Dalam hal poster caleg, siapa tahu sang oknum belum memiliki kemampuan membalas secara langsung, maka cukuplah baginya merobek bagian mata orang yang dianggapnya musuh itu. Tidak melulu bagian wajah saja yang dirusak, ada juga mengincar bagian tulisan nama caleg tertentu, sementara bagian foto wajah dibiarkan begitu saja. Ada-ada saja.
Kemungkinan ketiga adalah orang biasa yang bukan lawan politik dan tak punya dendam pribadi, namun merasa bahwa sebagian wakil rakyat yang terhormat itu semata-mata bermulut manis, tak lebih dan tak kurang. Secara pribadi, saya berpendapat bahwa memang ada lapisan masyarakat yang berpikir dan merasakan tentang absen-nya wakil rakyat ketika datang masa sulit.
Kekesalan itulah, barangkali, yang membuat sejumlah oknum masyarakat melakukan aksi vandalisme. Sobekan di poster calon anggota legislatif itu mungkin saja suara hati paling murni ketimbang tusukan di bilik suara nanti. Tapi sungguh saya tidak membenarkan tindakan perusakan terhadap kepunyaan orang lain.
Dalam artikel "Bagaimana Jika Alat Peraga Kampanye Dirusak? Ini Penjelasannya" yang ditayangkan oleh jateng.bawaslu.go.id, diketahui bahwa jika merujuk pada Undang-Undang Nomor 7 Tahun 2017 Tentang Pemilu, pasal 521, ditegaskan bahwa "Setiap pelaksana, peserta, dan/atau tim kampanye pemilu yang dengan sengaja melanggar larangan pelaksanaan kampanye pemilu sebagaimana dimaksud dalam pasal 280 ayat (1) huruf g (merusak, dan/atau menghilangkan alat peraga kampanye peserta pemilu, dipidana dengan pidana penjara paling lama 2 (dua) tahun dan denda paling banyak Rp24 juta".
Adanya peraturan tersebut, saya pikir akan mencegah siapa pun yang sempat berniat merusak Alat Peraga Kampanye (APK). Tapi sampai ini hari, untuk saya pribadi, belum pernah mendengar ada orang terkena hukuman akibat pasal yang dimaksud. Mungkin saja pernah terjadi di suatu tempat, di kota saya ini. Entahlah.
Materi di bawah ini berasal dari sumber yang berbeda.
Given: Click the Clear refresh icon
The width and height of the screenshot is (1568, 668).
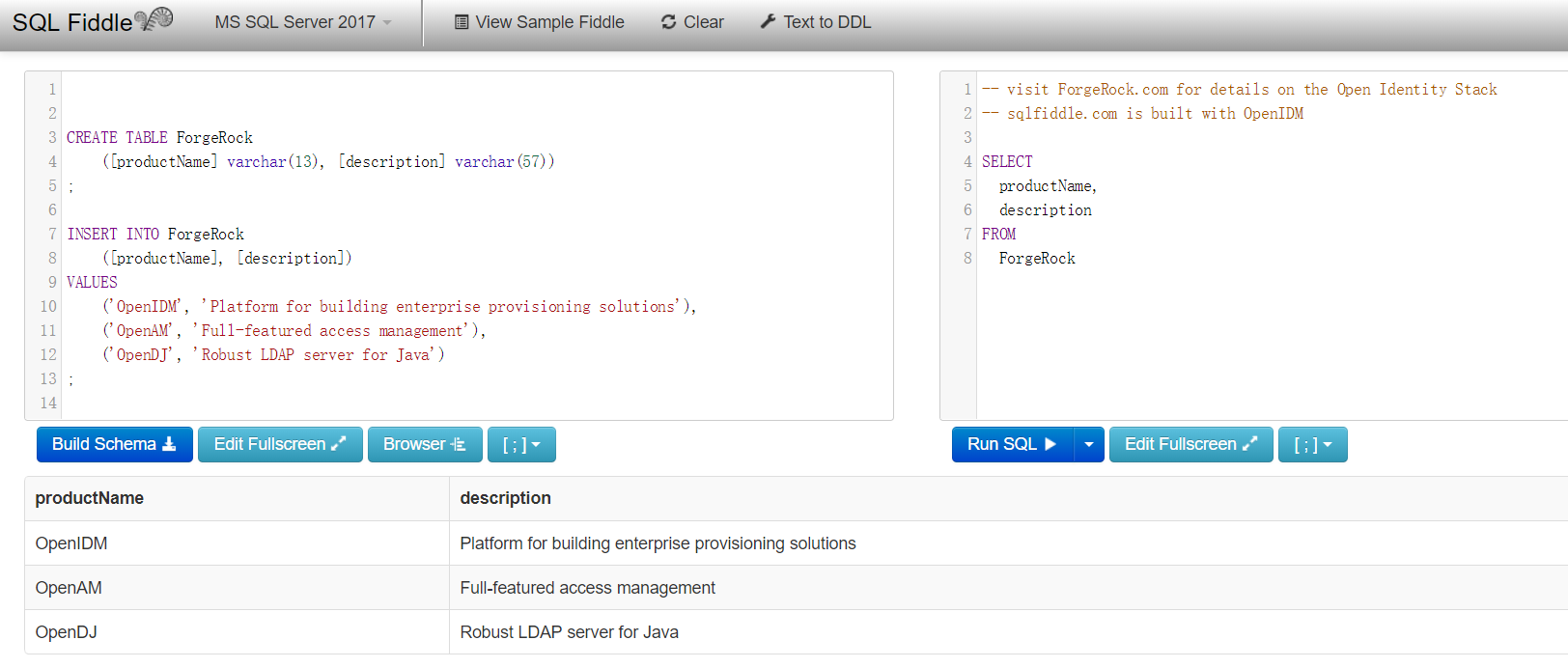Looking at the screenshot, I should click(x=668, y=22).
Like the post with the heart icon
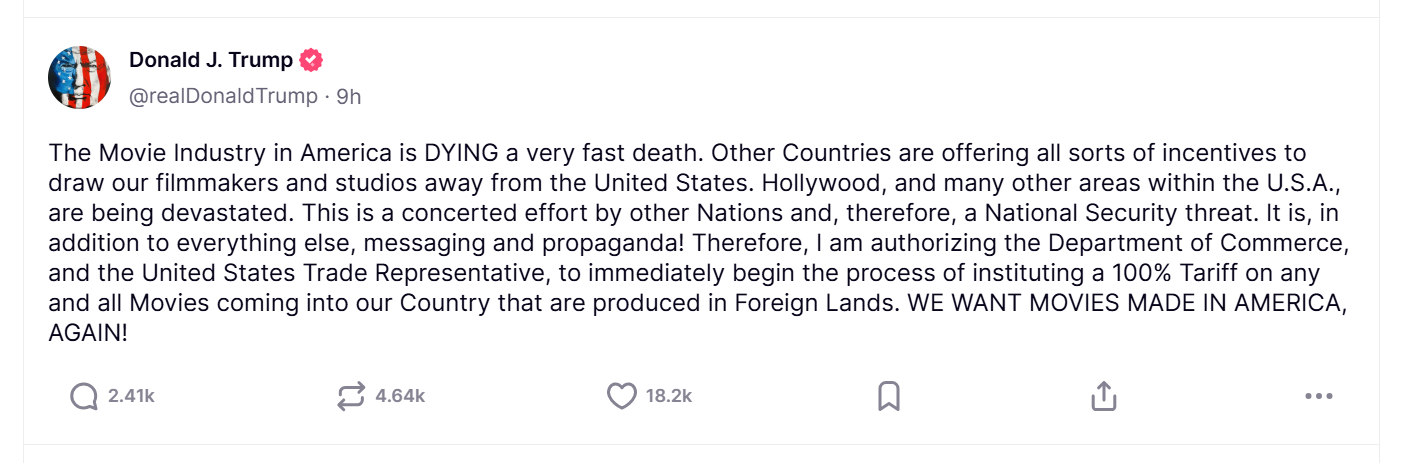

Pada dasarnya pasal tersebut berlaku ketika pelakunya diketahui, dan ada yang melaporkan. Tapi menurut saya, logika sederhana saja, para oknum ini pasti berusaha selicin mungkin supaya tak ketahuan bagaimana pun caranya.
Namun, sebelum menunjuk jari ke batang hidung orang lain, ada baiknya kita merenungi sabda Nabi Muhammad salallahu 'alaihi wa sallam yang diriwayatkan oleh Imam Ahmad ini: "Hendaklah kalian menghisab (introspeksi) diri kalian sebelum kalian dihisab (oleh Allah subhanahu wa ta'alaa)."